Sur les ondes du Collimateur, la géopoliticienne Ulrike Franke estime même qu'en Allemagne, «personne ne veut devenir ministre de la Défense». D'ailleurs, Paris et Berlin sont incapables de se comprendre sur la chose militaire. «Dans l'expression “Europe de la défense”, les Allemands entendent “Europe” et la France “défense”», poursuit Ulrike Franke. De toute façon, les Américains sont là pour assurer la sécurité. Finalement, l'armée a-t-elle besoin d'être opérationnelle?
«Changement d'époque»
Angela Merkel incarnait parfaitement cette Allemagne désarmée mais championne du commerce tous azimuts avec la Chine ou la Russie, par-delà les divergences idéologiques.
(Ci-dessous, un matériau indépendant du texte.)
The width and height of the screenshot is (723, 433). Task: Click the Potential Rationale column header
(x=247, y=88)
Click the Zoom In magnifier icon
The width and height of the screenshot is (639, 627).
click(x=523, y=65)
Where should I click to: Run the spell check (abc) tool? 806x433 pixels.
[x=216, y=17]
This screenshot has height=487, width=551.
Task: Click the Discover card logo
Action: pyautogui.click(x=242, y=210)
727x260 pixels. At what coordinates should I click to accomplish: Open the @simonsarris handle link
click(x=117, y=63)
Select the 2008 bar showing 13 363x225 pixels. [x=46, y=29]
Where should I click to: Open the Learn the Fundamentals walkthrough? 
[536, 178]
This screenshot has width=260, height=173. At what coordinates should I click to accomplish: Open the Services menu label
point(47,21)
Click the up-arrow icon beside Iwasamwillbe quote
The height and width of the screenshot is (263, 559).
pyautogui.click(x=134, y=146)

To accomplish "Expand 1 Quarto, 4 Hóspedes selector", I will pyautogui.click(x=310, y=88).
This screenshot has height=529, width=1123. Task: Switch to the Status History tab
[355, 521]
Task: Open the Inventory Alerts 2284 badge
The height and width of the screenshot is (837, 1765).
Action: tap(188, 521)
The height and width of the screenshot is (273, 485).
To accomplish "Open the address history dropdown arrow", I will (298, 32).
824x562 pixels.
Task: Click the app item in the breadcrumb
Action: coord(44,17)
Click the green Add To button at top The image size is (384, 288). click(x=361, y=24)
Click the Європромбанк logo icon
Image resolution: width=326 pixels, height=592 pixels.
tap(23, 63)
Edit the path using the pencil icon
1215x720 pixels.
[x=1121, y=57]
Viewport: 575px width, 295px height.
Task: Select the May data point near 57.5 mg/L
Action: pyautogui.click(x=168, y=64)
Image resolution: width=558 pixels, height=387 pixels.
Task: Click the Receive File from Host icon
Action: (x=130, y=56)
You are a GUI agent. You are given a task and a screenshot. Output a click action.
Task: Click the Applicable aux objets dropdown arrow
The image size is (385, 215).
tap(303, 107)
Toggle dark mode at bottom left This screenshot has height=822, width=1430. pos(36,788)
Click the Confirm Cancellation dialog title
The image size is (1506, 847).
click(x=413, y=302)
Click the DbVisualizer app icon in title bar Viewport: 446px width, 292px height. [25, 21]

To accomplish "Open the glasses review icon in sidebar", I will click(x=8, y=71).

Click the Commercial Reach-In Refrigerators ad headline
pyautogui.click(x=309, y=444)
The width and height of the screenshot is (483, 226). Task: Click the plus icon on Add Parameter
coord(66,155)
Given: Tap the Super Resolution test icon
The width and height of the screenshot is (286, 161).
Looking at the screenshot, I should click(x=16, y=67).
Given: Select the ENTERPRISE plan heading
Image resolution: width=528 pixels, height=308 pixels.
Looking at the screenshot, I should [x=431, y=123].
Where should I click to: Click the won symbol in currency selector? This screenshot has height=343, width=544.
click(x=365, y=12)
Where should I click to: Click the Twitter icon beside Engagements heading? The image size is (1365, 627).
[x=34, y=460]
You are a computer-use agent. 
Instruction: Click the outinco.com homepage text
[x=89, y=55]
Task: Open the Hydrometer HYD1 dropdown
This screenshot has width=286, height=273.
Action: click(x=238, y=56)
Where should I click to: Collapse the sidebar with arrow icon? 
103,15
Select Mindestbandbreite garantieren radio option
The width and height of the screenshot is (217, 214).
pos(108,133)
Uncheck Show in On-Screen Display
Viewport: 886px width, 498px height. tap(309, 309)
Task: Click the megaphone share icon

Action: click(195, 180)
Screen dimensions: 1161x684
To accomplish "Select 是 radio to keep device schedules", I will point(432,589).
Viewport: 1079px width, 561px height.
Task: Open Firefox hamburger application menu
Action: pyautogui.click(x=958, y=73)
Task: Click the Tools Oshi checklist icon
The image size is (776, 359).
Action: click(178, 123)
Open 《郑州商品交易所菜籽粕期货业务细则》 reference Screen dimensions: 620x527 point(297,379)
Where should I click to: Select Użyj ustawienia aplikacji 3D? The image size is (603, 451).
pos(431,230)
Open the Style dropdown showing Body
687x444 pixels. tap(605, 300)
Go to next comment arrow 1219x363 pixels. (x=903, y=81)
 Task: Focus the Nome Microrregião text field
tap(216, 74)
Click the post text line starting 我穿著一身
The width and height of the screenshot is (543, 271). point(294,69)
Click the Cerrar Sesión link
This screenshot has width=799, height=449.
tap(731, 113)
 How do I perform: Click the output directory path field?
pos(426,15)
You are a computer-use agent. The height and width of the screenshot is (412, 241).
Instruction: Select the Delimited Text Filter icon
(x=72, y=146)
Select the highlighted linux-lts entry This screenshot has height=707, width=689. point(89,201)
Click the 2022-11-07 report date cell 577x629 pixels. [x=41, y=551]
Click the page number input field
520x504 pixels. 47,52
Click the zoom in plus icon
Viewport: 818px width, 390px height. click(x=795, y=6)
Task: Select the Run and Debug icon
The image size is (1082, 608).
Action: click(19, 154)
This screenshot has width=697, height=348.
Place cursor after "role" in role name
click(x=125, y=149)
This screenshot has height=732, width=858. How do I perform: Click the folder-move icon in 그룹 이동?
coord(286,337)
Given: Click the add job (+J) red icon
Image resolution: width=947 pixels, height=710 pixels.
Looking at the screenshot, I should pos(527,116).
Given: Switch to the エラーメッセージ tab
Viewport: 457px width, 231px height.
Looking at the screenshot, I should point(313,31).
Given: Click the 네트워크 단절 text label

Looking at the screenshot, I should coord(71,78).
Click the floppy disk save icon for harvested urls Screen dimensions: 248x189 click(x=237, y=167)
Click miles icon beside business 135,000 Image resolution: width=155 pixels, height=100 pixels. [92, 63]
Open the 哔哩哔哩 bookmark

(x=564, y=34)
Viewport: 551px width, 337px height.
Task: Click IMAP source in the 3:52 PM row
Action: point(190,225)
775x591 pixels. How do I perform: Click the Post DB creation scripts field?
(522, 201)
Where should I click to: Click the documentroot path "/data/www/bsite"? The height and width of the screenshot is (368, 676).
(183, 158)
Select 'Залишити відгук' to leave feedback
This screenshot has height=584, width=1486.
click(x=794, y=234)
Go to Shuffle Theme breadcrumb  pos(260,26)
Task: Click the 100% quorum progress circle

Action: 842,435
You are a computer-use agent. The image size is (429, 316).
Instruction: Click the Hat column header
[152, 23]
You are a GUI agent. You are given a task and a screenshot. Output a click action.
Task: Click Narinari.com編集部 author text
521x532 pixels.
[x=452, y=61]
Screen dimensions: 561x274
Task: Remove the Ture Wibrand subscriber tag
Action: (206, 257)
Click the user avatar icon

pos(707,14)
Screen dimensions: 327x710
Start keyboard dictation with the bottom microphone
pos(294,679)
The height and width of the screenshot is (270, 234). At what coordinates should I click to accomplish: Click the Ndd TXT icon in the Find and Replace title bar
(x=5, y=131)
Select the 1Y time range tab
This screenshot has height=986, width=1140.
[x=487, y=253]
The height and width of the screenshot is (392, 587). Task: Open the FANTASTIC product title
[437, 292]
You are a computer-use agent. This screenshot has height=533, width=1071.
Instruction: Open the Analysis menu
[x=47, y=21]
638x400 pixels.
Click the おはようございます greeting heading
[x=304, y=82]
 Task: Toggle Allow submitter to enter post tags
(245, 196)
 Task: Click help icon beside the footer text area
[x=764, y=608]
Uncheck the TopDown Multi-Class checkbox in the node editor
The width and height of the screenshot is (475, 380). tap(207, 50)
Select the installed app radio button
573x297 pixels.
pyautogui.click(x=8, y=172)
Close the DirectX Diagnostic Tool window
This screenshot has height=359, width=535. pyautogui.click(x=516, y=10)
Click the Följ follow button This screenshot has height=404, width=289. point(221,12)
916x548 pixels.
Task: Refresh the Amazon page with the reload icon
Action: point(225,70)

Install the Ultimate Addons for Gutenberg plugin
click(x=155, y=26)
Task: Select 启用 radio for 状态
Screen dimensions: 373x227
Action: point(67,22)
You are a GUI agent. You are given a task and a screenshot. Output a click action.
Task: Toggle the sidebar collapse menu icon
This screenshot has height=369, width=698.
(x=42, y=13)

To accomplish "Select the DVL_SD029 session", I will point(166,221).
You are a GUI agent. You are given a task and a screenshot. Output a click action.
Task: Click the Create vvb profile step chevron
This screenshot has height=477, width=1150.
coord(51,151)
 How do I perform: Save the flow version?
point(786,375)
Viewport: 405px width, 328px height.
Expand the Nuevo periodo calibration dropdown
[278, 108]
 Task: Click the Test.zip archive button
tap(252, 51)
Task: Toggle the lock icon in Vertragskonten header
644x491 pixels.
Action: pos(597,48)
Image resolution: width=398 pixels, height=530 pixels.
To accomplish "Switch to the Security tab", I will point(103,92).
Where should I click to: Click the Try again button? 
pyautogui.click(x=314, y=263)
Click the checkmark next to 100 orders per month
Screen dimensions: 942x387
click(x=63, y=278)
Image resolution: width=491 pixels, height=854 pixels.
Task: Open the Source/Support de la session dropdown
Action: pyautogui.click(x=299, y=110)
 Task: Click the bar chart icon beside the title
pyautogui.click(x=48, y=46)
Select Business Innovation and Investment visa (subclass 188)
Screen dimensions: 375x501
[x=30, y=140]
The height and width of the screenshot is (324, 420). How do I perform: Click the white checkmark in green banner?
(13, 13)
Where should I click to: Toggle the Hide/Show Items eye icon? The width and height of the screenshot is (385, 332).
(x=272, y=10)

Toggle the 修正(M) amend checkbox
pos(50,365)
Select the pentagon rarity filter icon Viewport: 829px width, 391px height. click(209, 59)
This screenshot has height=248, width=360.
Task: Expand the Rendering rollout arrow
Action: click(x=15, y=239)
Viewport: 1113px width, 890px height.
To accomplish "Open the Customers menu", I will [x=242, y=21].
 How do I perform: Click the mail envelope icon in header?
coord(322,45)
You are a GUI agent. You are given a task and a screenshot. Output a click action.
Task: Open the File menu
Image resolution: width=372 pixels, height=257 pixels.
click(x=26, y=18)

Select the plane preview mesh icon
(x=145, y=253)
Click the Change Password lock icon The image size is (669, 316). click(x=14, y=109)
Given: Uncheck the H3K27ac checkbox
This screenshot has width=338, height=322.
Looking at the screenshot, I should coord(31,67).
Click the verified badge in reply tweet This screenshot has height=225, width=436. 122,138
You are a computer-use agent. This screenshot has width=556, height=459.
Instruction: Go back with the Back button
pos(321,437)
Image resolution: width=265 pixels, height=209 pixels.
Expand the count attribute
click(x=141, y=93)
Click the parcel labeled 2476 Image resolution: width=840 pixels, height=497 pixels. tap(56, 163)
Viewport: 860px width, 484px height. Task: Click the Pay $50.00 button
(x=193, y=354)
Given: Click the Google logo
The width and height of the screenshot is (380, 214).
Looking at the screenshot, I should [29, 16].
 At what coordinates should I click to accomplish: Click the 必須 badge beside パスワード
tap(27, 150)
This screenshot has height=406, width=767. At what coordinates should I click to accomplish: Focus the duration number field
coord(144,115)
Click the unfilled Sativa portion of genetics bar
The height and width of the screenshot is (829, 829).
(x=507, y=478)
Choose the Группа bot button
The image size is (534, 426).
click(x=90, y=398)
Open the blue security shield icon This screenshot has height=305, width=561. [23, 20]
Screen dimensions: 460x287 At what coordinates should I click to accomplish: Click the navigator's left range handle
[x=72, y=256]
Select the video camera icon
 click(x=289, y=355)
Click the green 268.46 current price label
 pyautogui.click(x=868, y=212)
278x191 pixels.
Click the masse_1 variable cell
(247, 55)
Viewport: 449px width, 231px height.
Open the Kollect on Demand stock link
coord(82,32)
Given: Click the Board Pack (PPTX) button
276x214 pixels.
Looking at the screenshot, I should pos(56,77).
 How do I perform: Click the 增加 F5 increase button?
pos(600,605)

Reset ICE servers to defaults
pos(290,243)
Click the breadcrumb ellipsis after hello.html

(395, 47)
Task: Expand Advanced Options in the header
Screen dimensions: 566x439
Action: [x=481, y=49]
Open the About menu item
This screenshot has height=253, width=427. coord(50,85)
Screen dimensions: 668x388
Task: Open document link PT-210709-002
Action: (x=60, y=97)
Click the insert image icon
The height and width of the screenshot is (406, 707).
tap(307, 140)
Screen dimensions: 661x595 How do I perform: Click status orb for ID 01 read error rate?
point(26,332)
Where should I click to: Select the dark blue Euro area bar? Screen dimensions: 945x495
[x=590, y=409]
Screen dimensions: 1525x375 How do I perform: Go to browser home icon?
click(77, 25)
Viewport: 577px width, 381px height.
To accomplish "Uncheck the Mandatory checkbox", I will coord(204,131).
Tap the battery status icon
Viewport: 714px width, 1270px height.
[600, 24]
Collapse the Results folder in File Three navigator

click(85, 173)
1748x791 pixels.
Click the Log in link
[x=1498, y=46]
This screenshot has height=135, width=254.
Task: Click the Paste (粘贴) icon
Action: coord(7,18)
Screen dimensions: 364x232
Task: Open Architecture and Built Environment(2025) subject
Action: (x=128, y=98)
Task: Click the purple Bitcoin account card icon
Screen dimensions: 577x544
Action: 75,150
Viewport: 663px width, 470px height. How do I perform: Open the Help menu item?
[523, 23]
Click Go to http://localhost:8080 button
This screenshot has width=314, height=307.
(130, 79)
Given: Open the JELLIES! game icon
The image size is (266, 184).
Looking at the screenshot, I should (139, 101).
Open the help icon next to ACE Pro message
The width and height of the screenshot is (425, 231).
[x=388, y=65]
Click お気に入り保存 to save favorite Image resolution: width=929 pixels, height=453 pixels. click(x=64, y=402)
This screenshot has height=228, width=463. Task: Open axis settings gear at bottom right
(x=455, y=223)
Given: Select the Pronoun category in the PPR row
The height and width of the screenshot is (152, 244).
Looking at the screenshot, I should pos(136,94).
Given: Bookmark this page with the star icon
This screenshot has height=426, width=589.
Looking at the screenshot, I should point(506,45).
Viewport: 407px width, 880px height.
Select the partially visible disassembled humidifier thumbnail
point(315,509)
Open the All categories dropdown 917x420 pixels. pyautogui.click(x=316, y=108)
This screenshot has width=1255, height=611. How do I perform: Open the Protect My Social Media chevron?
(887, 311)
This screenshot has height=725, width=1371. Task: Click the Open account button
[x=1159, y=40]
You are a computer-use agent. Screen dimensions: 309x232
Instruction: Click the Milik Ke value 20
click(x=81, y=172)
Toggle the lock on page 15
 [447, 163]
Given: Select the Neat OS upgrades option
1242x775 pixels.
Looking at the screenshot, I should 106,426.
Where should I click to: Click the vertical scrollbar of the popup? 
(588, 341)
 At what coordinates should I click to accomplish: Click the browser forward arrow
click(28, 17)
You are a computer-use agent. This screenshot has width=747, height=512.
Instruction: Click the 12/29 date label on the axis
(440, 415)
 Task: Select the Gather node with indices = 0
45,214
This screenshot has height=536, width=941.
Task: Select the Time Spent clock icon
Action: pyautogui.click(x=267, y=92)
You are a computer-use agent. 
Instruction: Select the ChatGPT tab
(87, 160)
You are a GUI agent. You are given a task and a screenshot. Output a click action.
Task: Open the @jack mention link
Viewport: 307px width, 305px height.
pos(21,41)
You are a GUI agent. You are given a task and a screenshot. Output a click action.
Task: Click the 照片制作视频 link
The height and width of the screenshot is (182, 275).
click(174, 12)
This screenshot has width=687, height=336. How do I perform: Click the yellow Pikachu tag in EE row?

Sauf qu'entre-temps, ces pays ont durci leur autoritarisme et se sont lancés dans une politique expansionniste. Les invasions russes en Géorgie (2008) puis dans le Donbass (2014) n'ont pas suffi. L'élection de Donald Trump et ses velléités isolationnistes non plus.
C'est l'invasion russe en Ukraine de 2022 qui a réveillé l'Allemagne pacifiste et ouvert ce qu'Olaf Scholz a cristallisé en un mot: Zeitenwende, ce «changement d'époque» qui implique un réarmement massif. «L'Allemagne s'est rendu compte qu'elle ne serait pas capable de se défendre en cas de conflit, décrypte Hans Stark. Elle veut rester pacifiste tout en étant capable de se défendre.» Au-delà des politiques, l'opinion soutient ce virage stratégique. Même les Verts l'ont appuyé, à commencer par la ministre des Affaires étrangères, Annalena Baerbock.
Après les grands discours, cette nouvelle ère se concrétise assez lentement dans les actes. «L'Allemagne n'est pas en guerre, elle n'a pas opté pour une économie de guerre, elle doit donc lancer des appels d'offre, il y a des obstacles bureaucratiques», explique Hans Stark. Prudente, elle ne veut pas apparaître en première ligne face à la Russie dans la livraison des armes, et se cale sur l'allié américain. Au fond, plutôt qu'une rupture avec le pacifisme, on devrait plutôt parler d'un retour à la Guerre froide, quand l'Allemagne entretenait une armée opérationnelle.
La rupture s'avère plus radicale au Japon où le pacifisme est très ancré. Solidaire du camp occidental, les Japonais ont envoyé des gilets pare-balles et du matériel médical en Ukraine. L'onde de choc de ce conflit intense sensibilise la population japonaise qui, elle aussi, vit à proximité de volcans géopolitiques. Au sommet des inquiétudes, l'imprévisible Corée du Nord, une puissance nucléarisée qui effectue régulièrement des tirs de missiles. Sur l'île d'Hokkaidō, survolée par un missile en octobre 2022, les sirènes ont retenti pour que les habitants s'abritent en souterrain.
L'autre menace reste encore indirecte: le Japon se trouve sur le chemin de l'expansionnisme chinois et son archipel Senkaku est revendiqué par la Chine. Taïwan se trouve à proximité. Le Japon se rapproche donc de tous les États qui tentent d'endiguer la Chine: l'Inde, l'Australie et, bien sûr, les protecteurs américains.
Les périls montent, mais «les Japonais ne veulent pas entendre parler de la guerre», assure Marjorie Vanbaelinghem. Le sujet reste tabou. Ils cherchent à temporiser. Dans les faits, ils réarment massivement, achetant des missiles de croisière et lançant des programmes d'armement pour équiper leurs «forces d'autodéfense». Même pacifiques, les États se préparent au pire. Car, comme le dit le proverbe, «si tu veux la paix, prépare la guerre».